Santhi Ganesh, MD  My lab is focused on understanding the genetic and functional basis of vascular diseases that are characterized by adverse vascular remodeling. The diseases we study include atherosclerosis, hypertension and rare diseases such as fibromuscular dysplasia and spontaneous coronary artery dissection. The methods we use include human genetic screens (genome-wide association, sequencing) and vascular biology basic techniques (in vitro cellular assays, animal models). Students engaged in research in this laboratory can be expected to gain understanding of human genetics and vascular biology, with a specific focus on how these areas of research can be translated to the clinical setting.

William E. Rainey, PhD  Dr. William (Bill) Rainey is the Jerome Conn Professor in the Departments of Molecular and Integrative Physiology and Internal Medicine. For over 30 years, his group has researched the cellular, biochemical, and molecular mechanisms that regulate adrenal steroid hormone biosynthesis and related adrenal diseases such as Primary Aldosteronism (PA). PA is the main cause of endocrine hypertension and the most common adrenal disease.  About 1 in 30 adults have PA and the impact of inappropriate aldosterone production in the face of hypertension includes a significant increase in the potential for stroke, renal disease and cardiovascular disease. My laboratory takes a bench to bedside approach to 1) defining the molecular mechanisms that cause PA, 2) improving diagnostics to facilitate PA screening, and 3) developing the cell and mouse models that improve our understanding of PA. The Rainey lab group includes post-graduate clinician and basic scientists as well as graduate and undergraduate students. Summer Undergraduate Research Fellows (SURFs) would join ongoing research projects that are applying genomic and steroid metabolomic approaches directed at improving the understanding of PA or other adrenal diseases.

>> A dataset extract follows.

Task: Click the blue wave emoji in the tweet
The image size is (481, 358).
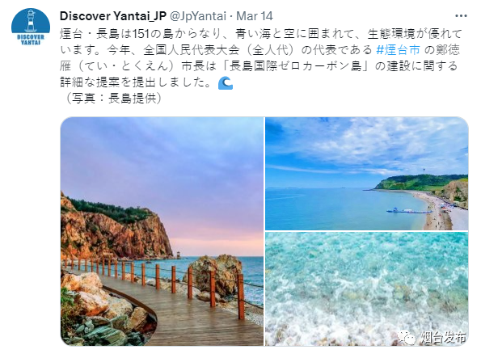Action: pos(226,82)
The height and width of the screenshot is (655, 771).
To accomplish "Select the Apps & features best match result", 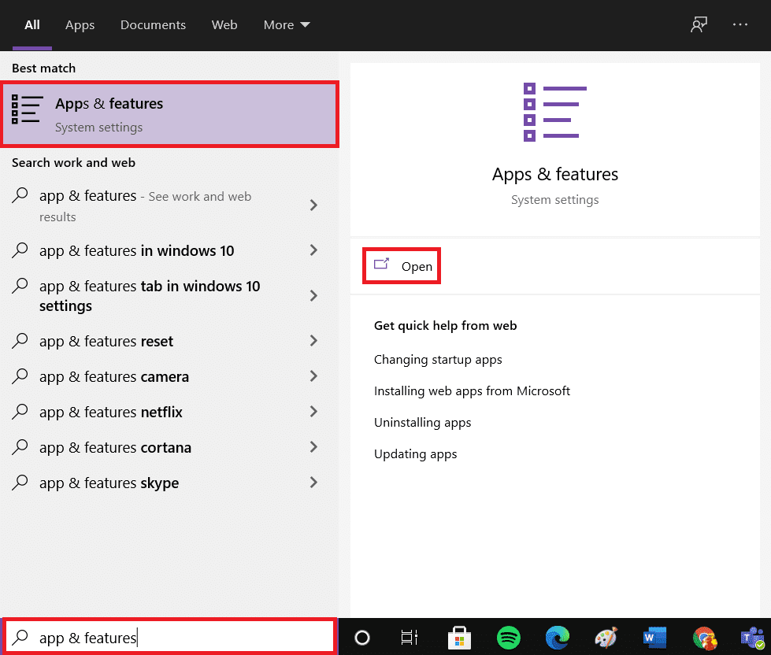I will (x=169, y=113).
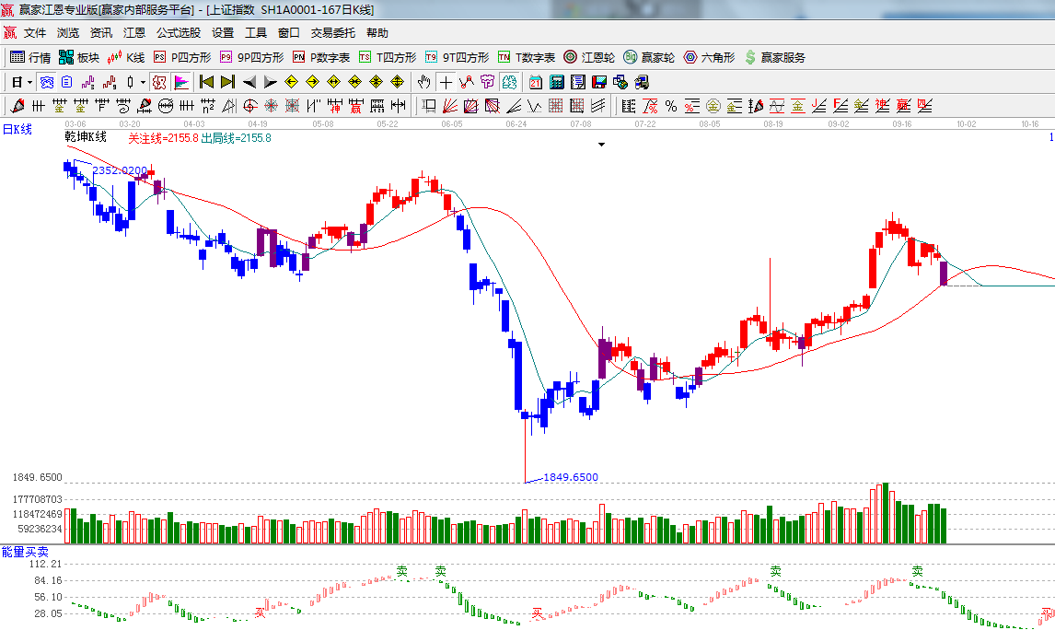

Dr. Juilee Rege   Dr. Rege is a Research Investigator in the department of Molecular & Integrative Physiology within the Rainey Laboratory.  Her group's research goal is to determine the genetic causes underlying adrenal Cushing syndrome (CS), a common endocrine cause of cardiovascular morbidity. Adrenal CS is caused by autonomous cortisol production in one or both adrenal glands and affects 0.2–2 % of adults. Chronic exposure to endogenous glucocorticoid excess is associated with a cluster of complications including visceral obesity, dyslipidemia, hypertension, diabetes mellitus, osteoporosis, and recurrent infections. Our research adopts both basic and translational approaches utilizing human adrenal tissue, serum and cell lines in order to: (i) define the genetic landscape of adrenal CS, particularly with regard to adrenal somatic mutations that cause cortisol excess; (ii) define serum steroid biomarkers using LC-MS/MS to facilitate adrenal CS subtyping; and (iii) develop the cell models that improve our understanding of adrenal CS.

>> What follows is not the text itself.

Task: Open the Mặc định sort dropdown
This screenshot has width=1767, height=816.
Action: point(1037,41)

Kanakadurga Singer, MA  There are several projects in the Singer lab all focused on gaining an understanding of the long-term impacts of diet-induced obesity on the immune system.  Immune system activation is strongly linked with risk for metabolic and non-metabolic diseases. Hence, gaining a greater understanding of how diet-induced obesity affects the immune system can provide new biomarkers for identifying at risk individuals and novel treatment approaches.

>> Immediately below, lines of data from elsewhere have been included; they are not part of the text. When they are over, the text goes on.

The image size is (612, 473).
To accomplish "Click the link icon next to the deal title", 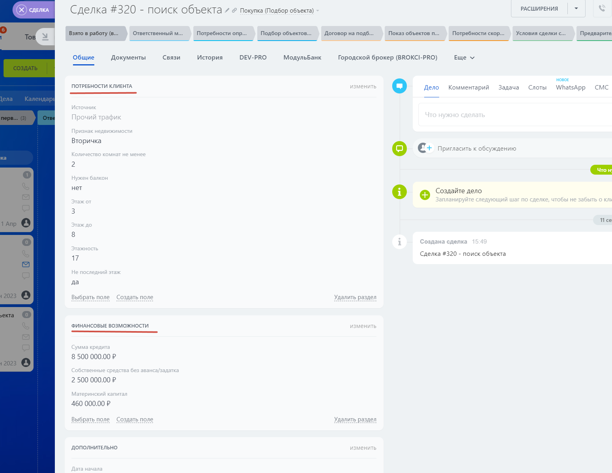I will pyautogui.click(x=234, y=11).
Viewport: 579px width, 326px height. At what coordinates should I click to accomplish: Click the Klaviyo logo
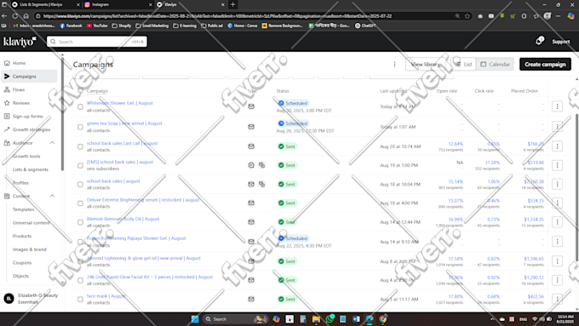tap(20, 42)
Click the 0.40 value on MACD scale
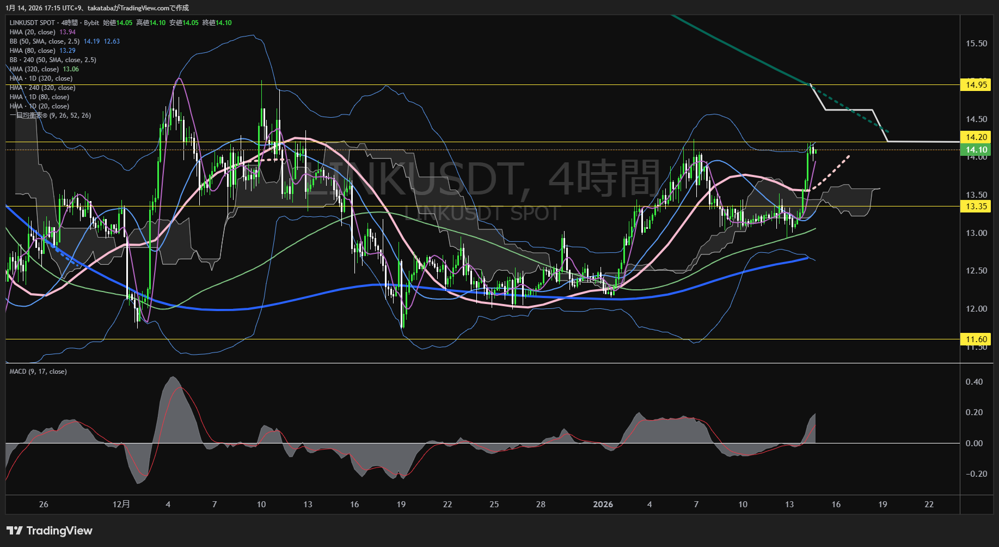Viewport: 999px width, 547px height. (x=974, y=382)
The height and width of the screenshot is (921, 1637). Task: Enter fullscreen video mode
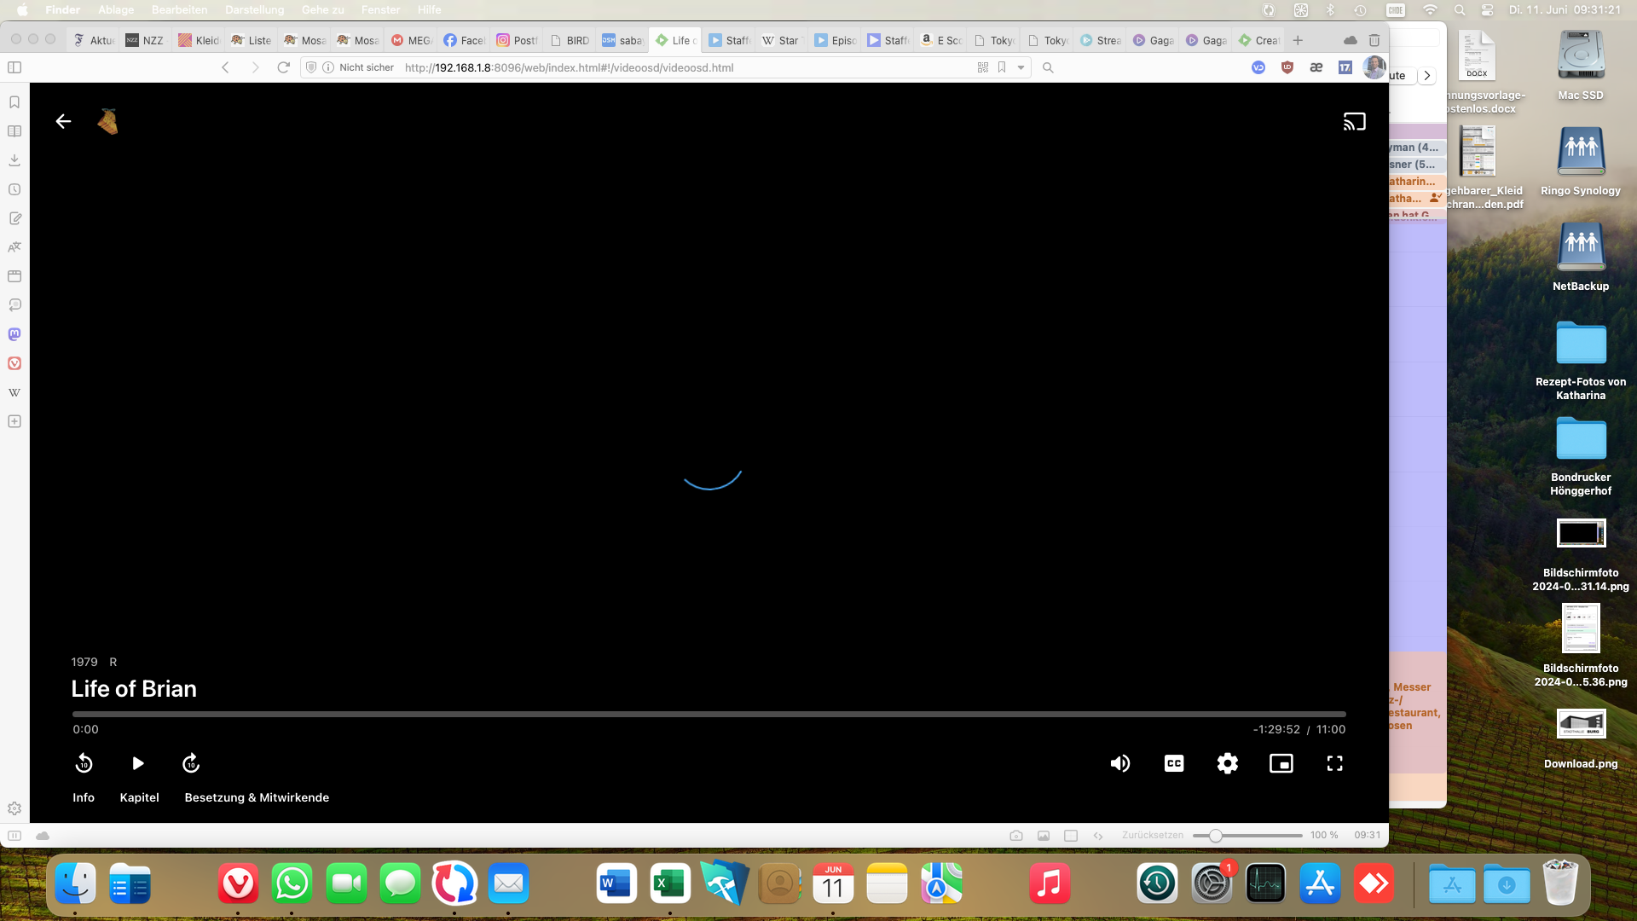tap(1335, 763)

Adina Turcu, MD   Our research includes basic and translational projects that aim to facilitate personalized care for patients with hypertension. We focus on the development of novel biomarkers for simplifying the diagnosis and subtyping of primary aldosteronism and other forms of hypertension.  We use state-of-the art mass spectrometry to quantify steroids from small volume blood samples. We are also working on defining mineralocorticoid receptor (MR) modulators by using an in vitro model, that allows the detection of both direct and indirect (via cortisol, by inhibiting its local inactivation) MR agonists.